__Exercise__
Switch "search icon" to "magnifier icon" in the material, from the line with "Click the m_credo@a-teleport.com email value" through the end, and give those lines again with everything else unchanged. Leave the pictures out of your answer.

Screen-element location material
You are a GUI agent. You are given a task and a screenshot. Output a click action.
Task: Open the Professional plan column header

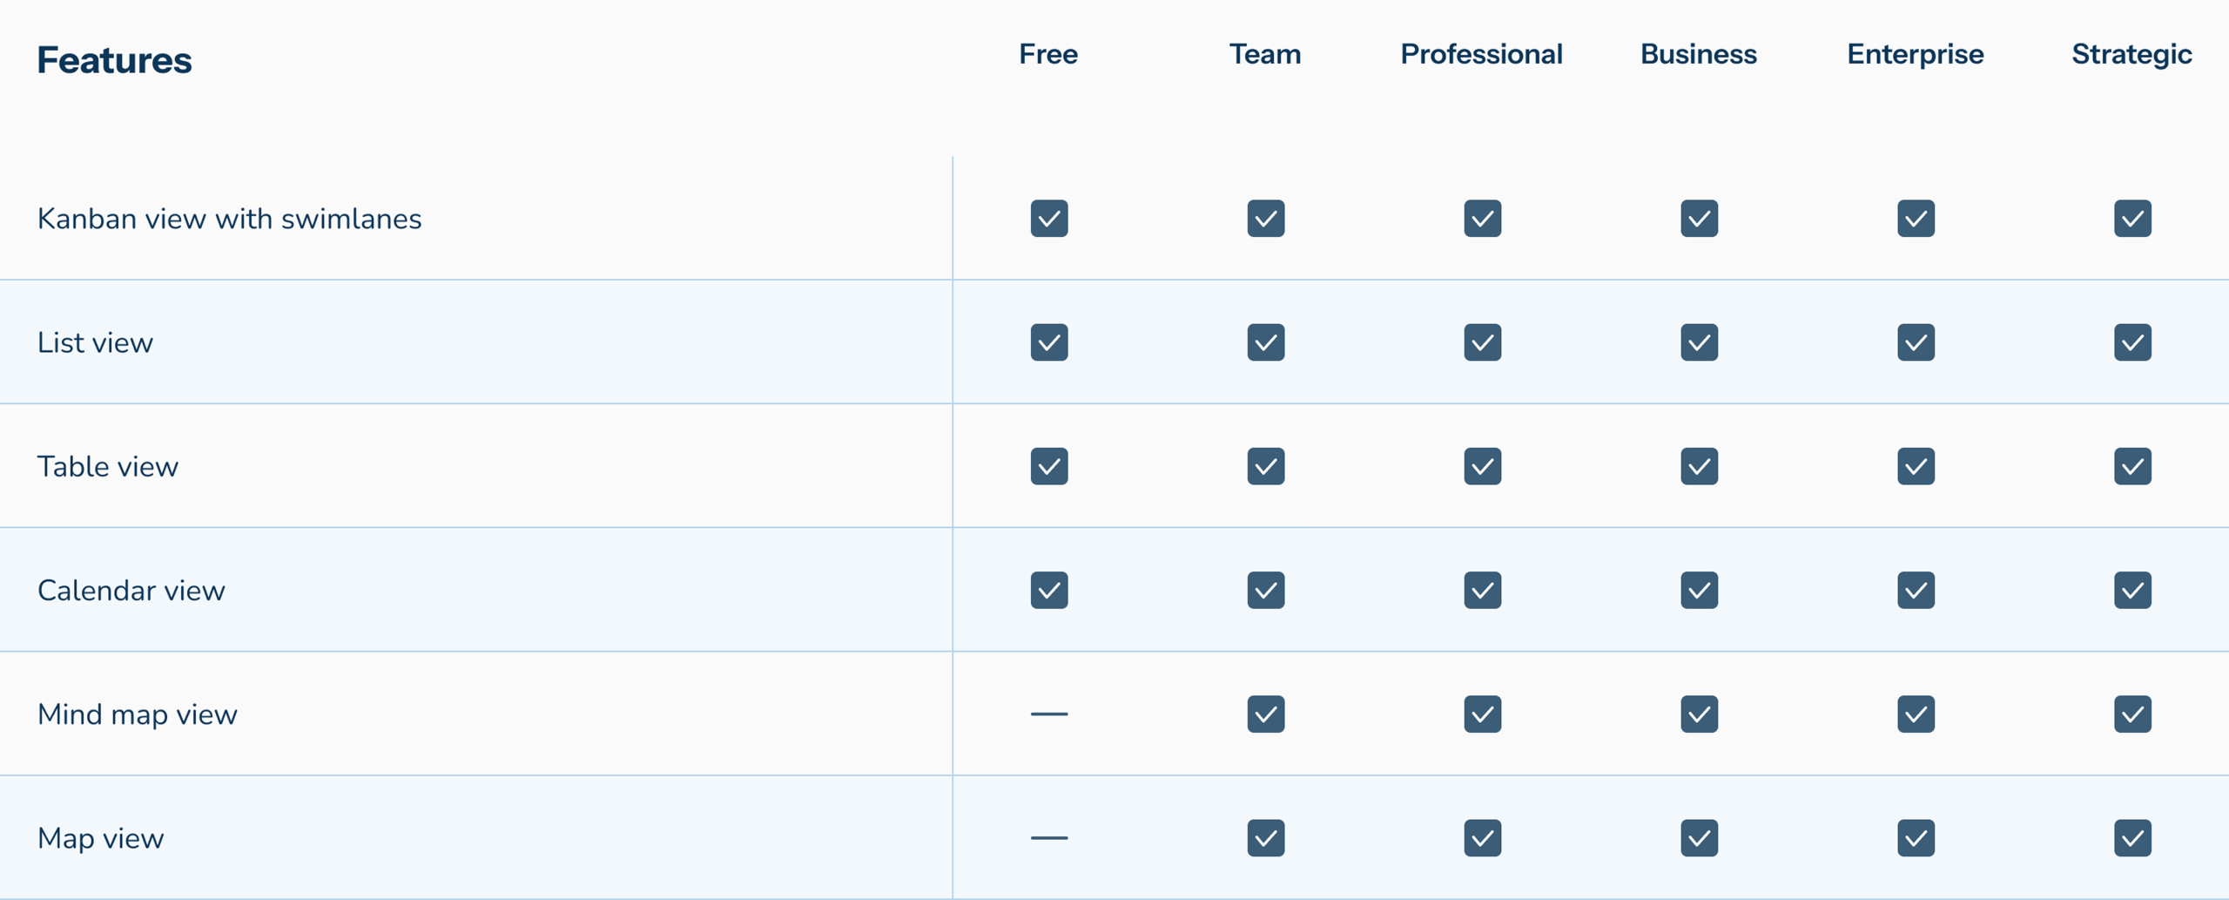(1481, 54)
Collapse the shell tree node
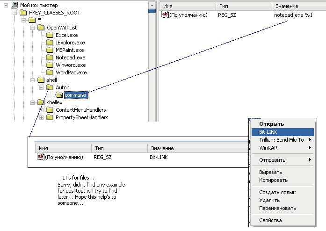The image size is (326, 231). (x=32, y=80)
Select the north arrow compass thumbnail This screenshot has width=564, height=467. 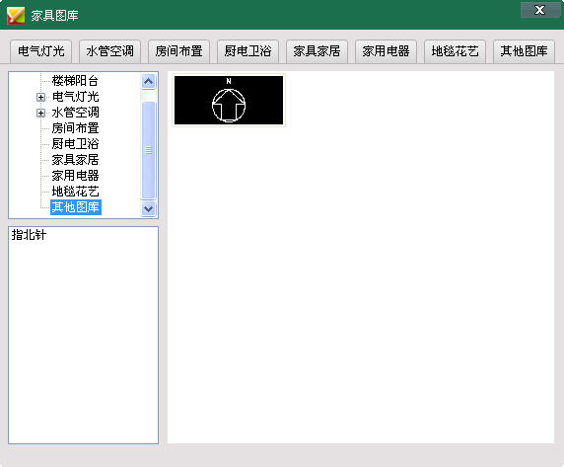coord(229,100)
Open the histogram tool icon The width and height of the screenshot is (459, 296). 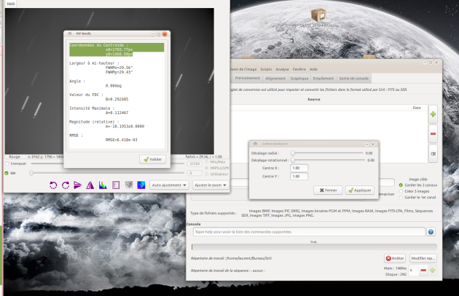[x=103, y=185]

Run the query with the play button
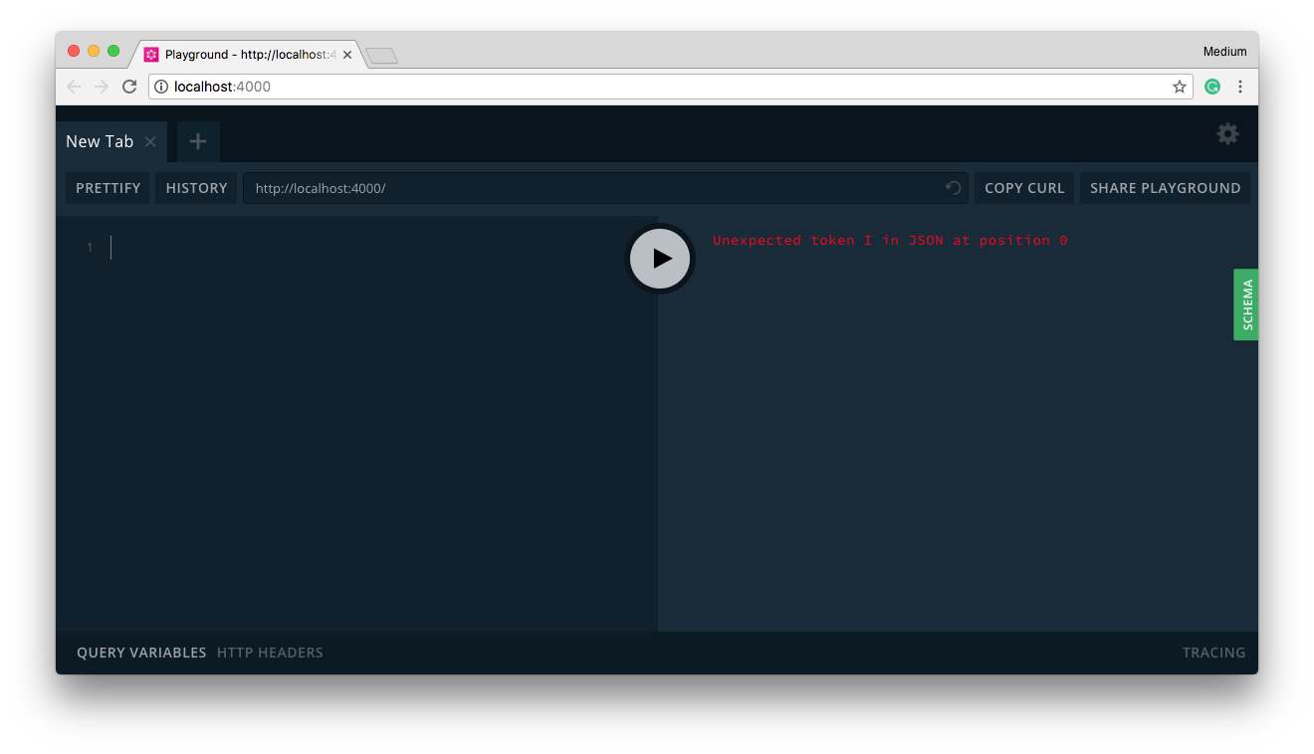point(660,259)
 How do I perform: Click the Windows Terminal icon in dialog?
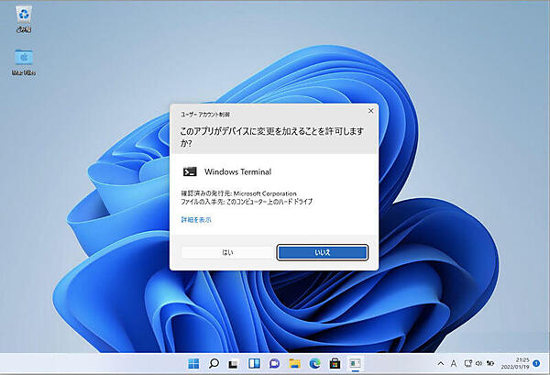point(190,171)
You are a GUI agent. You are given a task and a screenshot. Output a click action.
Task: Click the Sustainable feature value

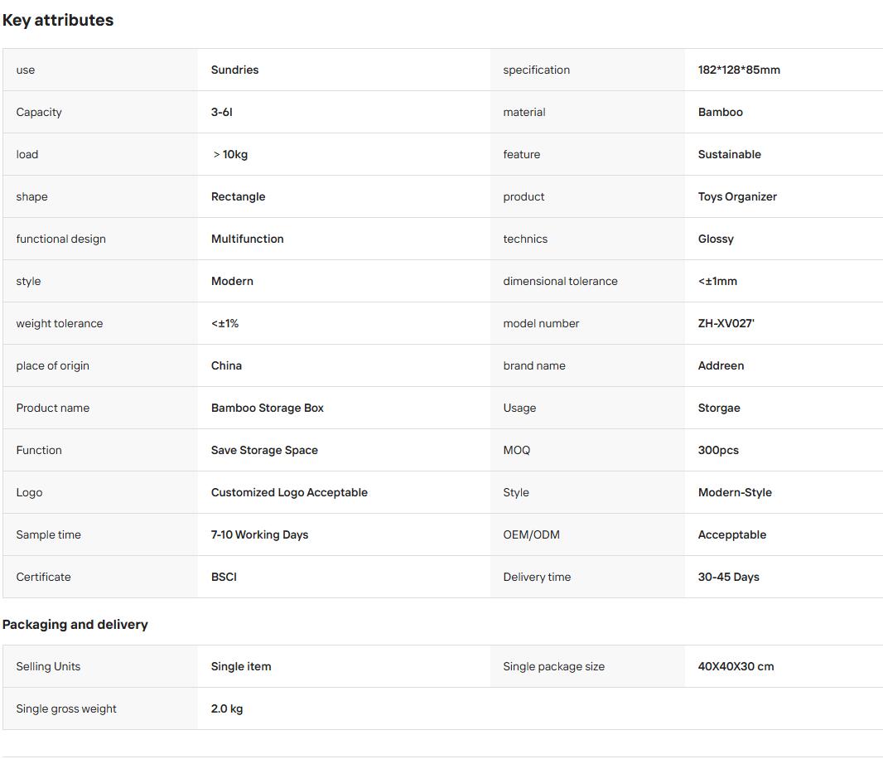(729, 154)
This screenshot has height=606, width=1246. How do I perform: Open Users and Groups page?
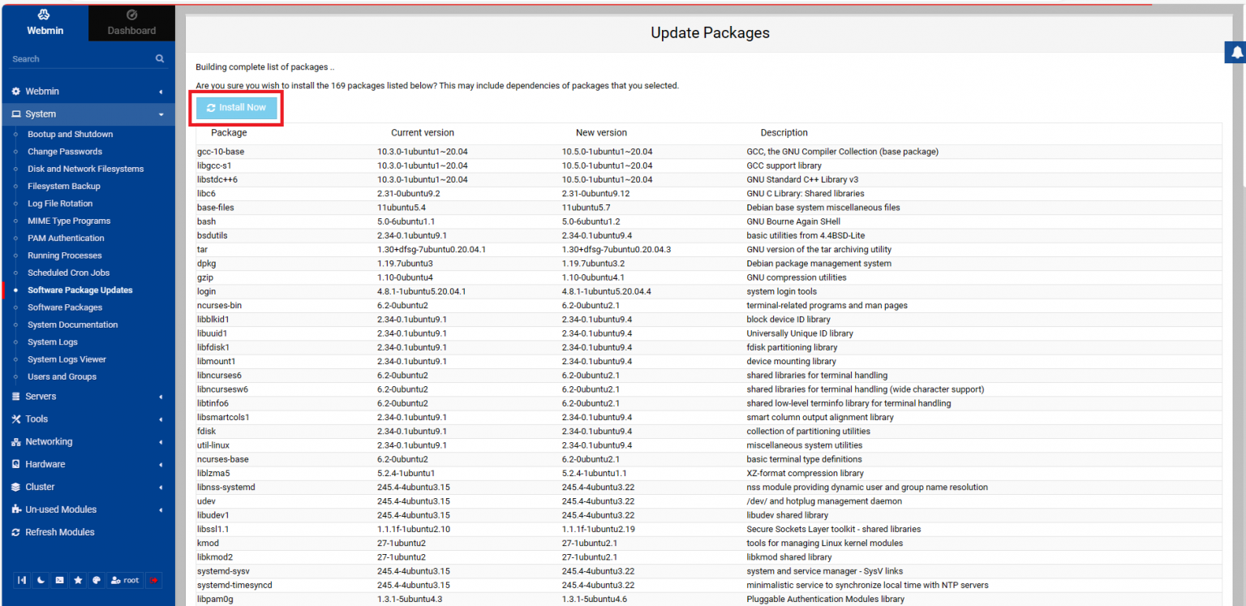(x=62, y=376)
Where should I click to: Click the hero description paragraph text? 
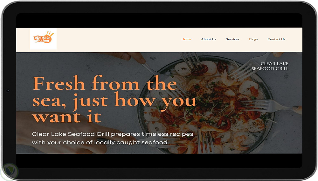[x=113, y=138]
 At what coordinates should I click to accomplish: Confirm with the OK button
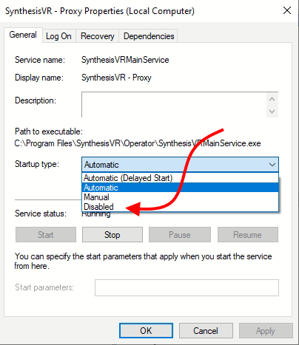pyautogui.click(x=146, y=331)
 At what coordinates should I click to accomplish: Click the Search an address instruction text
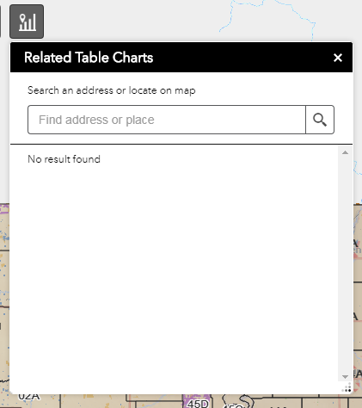(112, 90)
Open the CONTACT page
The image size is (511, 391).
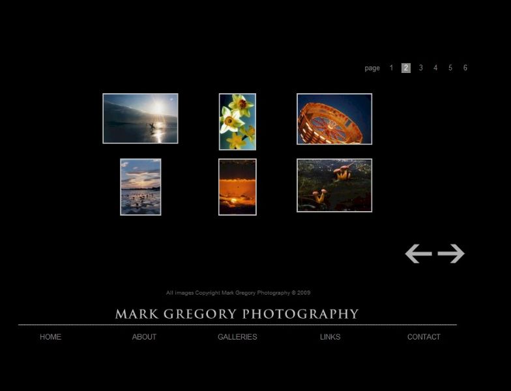[x=424, y=337]
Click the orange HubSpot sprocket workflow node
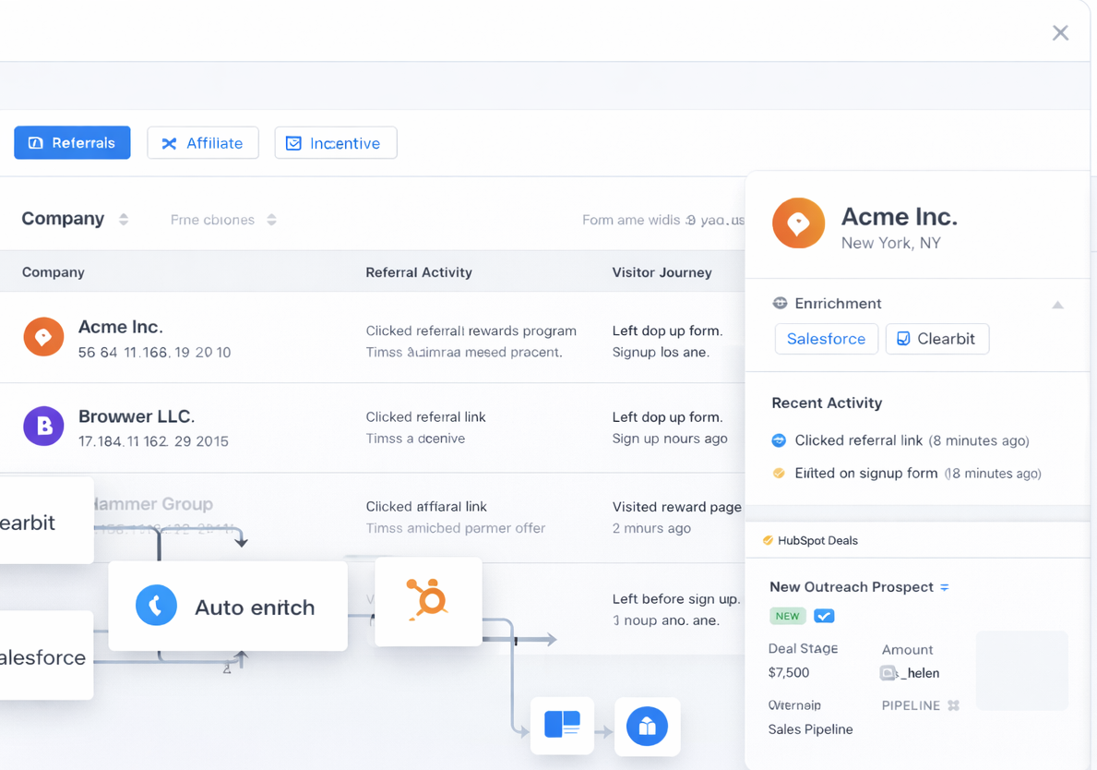 [428, 600]
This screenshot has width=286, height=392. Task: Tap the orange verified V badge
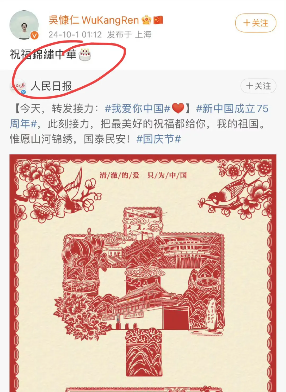pyautogui.click(x=34, y=35)
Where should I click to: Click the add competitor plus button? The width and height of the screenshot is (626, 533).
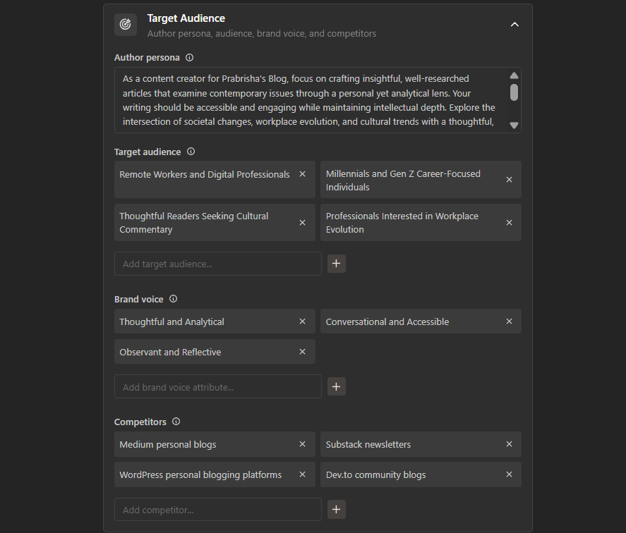click(x=337, y=509)
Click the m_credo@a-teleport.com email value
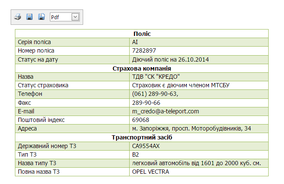 (165, 111)
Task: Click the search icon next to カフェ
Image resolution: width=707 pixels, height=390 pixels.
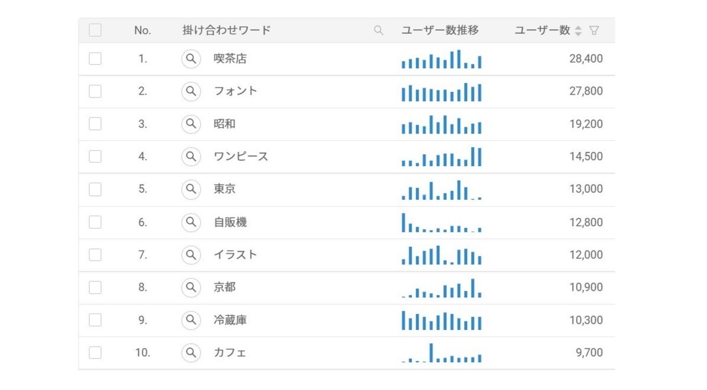Action: (190, 353)
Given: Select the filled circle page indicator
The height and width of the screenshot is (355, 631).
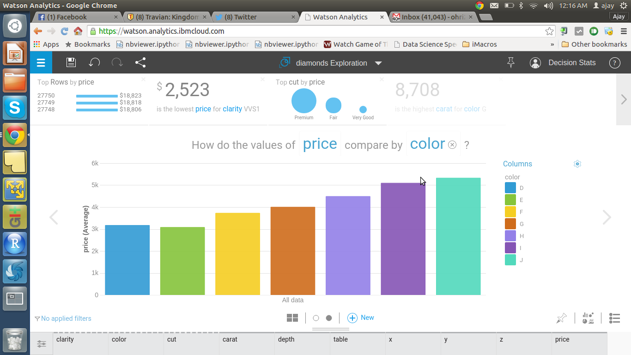Looking at the screenshot, I should 329,318.
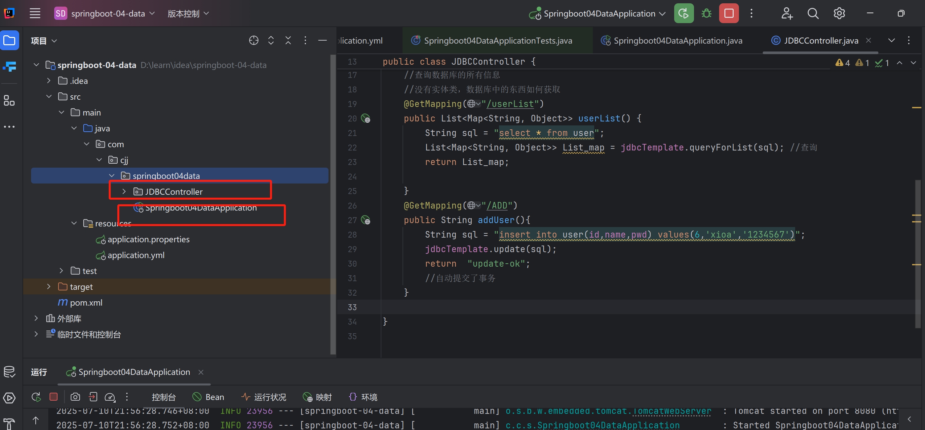Click the gutter icon beside userList method
The width and height of the screenshot is (925, 430).
pos(366,118)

__The solution__
Click the m_credo@a-teleport.com email value
 (165, 111)
Task: Click the magnifier icon next to カフェ
Image resolution: width=707 pixels, height=390 pixels.
Action: (190, 353)
Given: Select the filled circle page indicator
The height and width of the screenshot is (355, 631).
Looking at the screenshot, I should 329,318.
Click the gutter icon beside userList method
The width and height of the screenshot is (925, 430).
pos(366,118)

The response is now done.